>>>>

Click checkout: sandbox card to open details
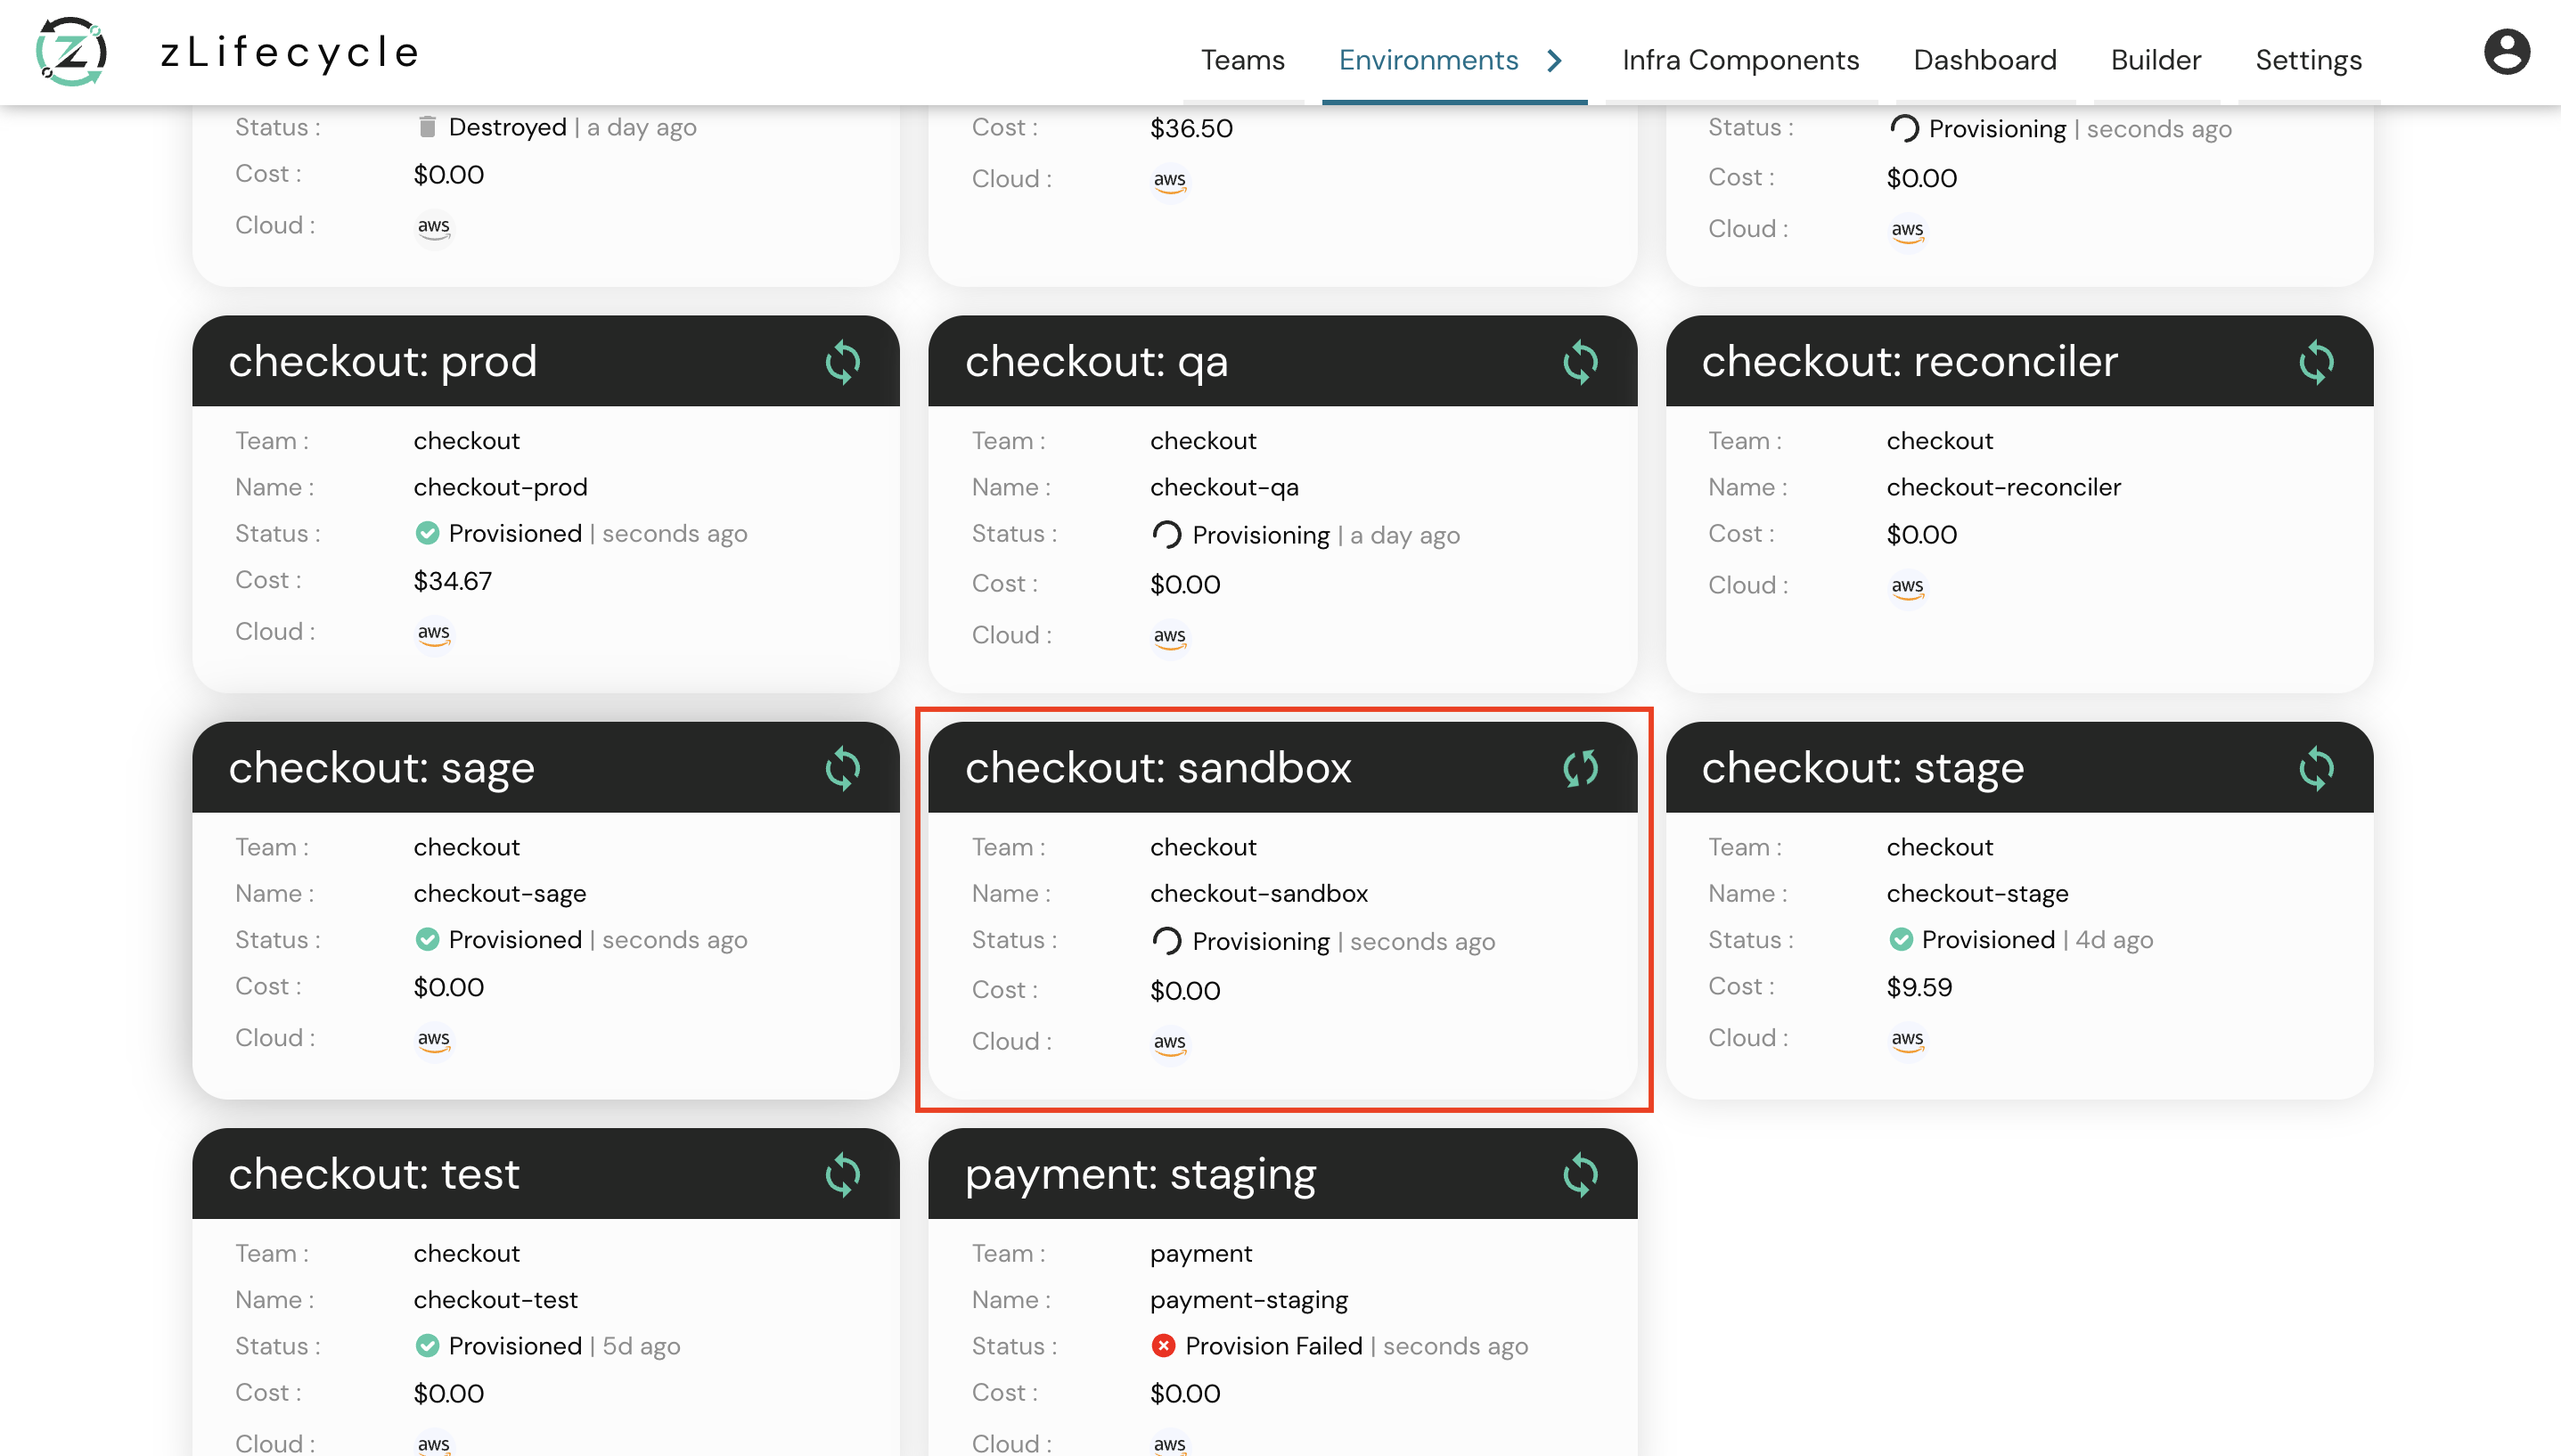 (x=1284, y=907)
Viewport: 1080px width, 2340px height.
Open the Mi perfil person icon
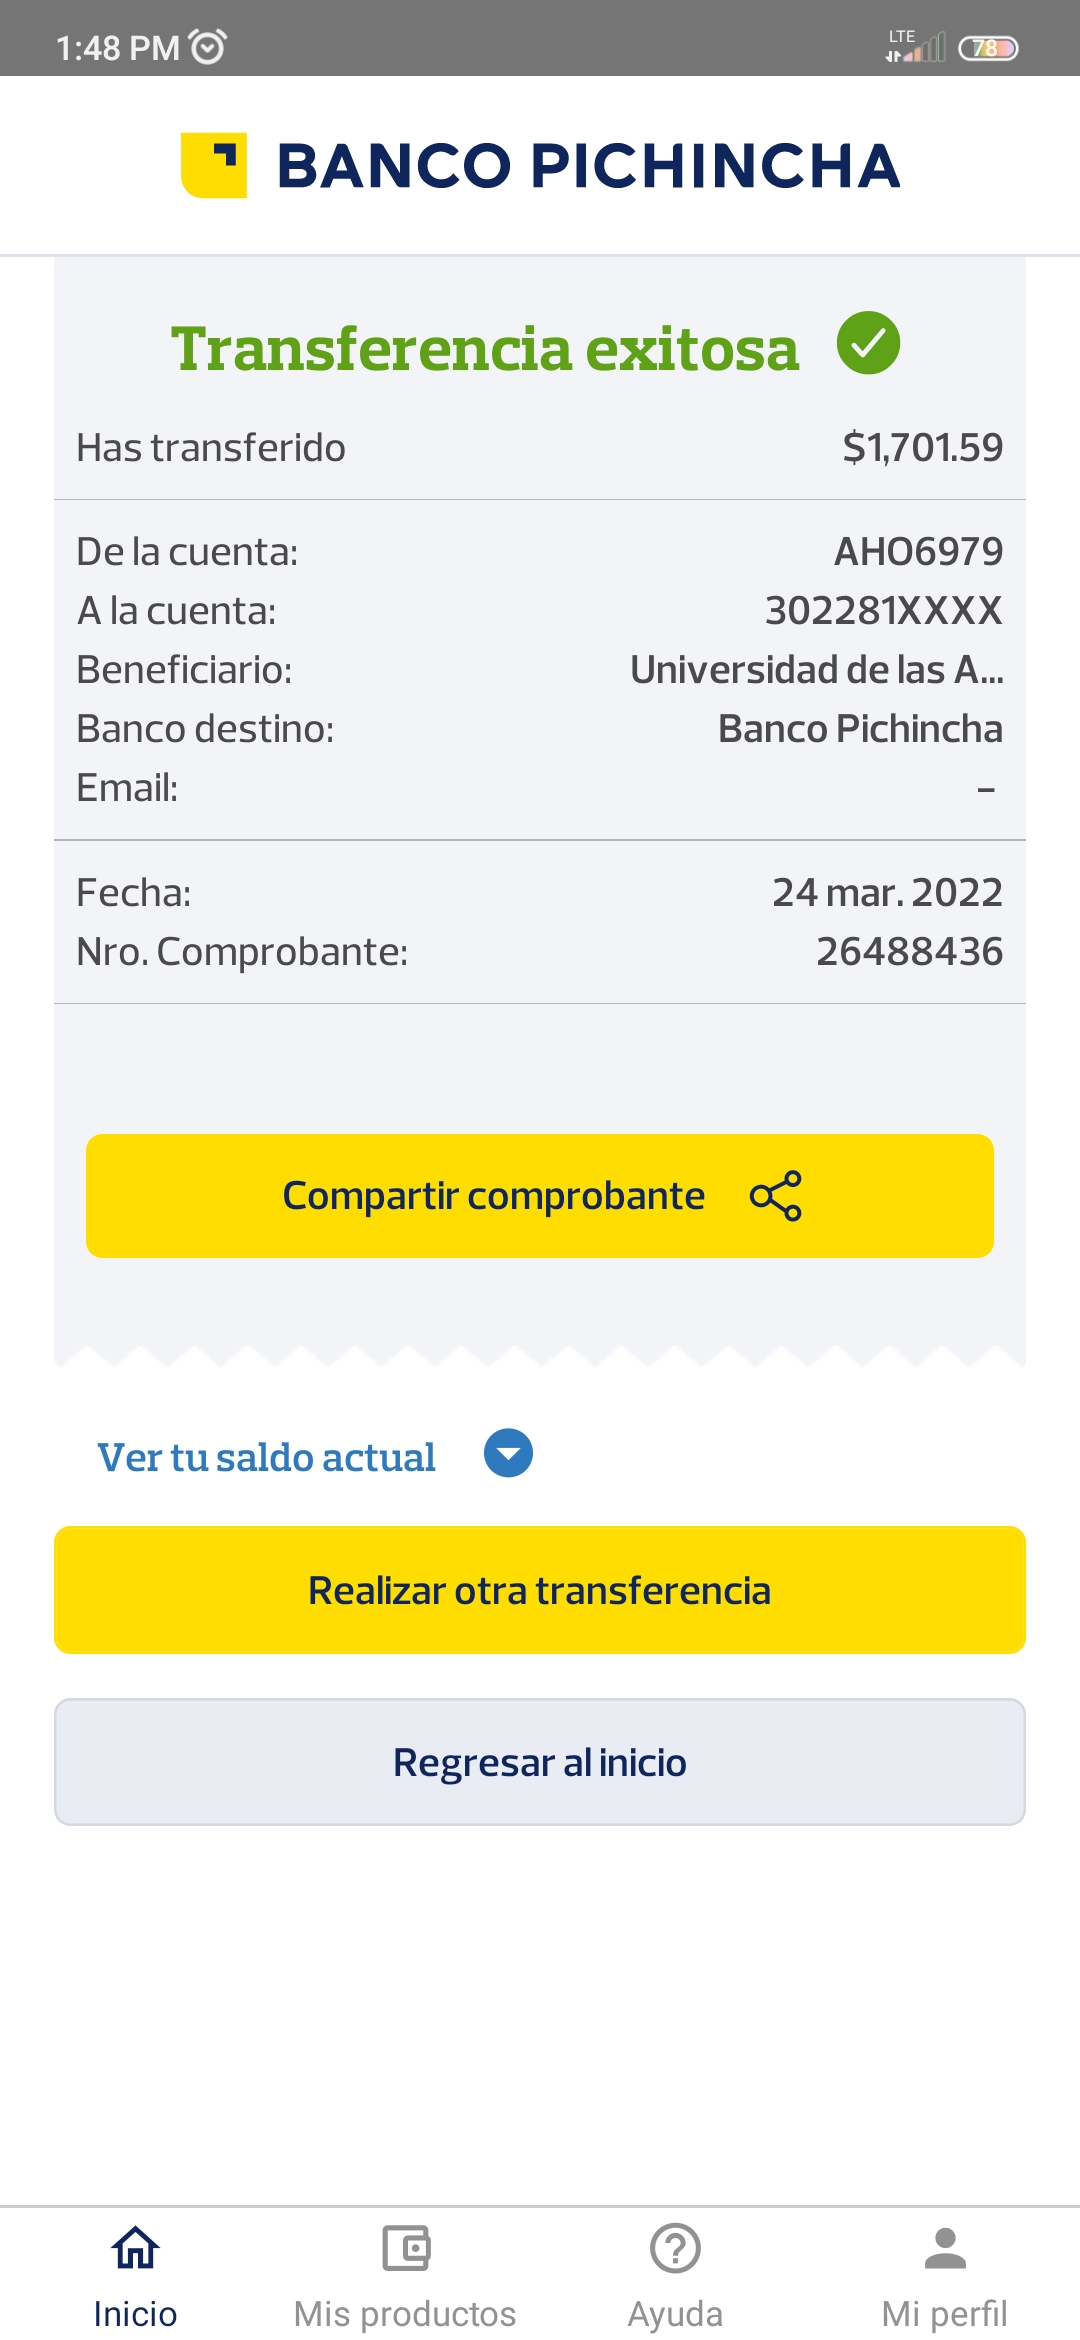point(945,2249)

<<<<

## WHAT IS NEEDED
Drop the pictures; repeat each entry above exactly.

## RESULT OF THIS TASK
Click checkout: sandbox card to open details
 (x=1284, y=907)
Viewport: 1080px width, 2340px height.
Open the Mi perfil person icon
point(945,2249)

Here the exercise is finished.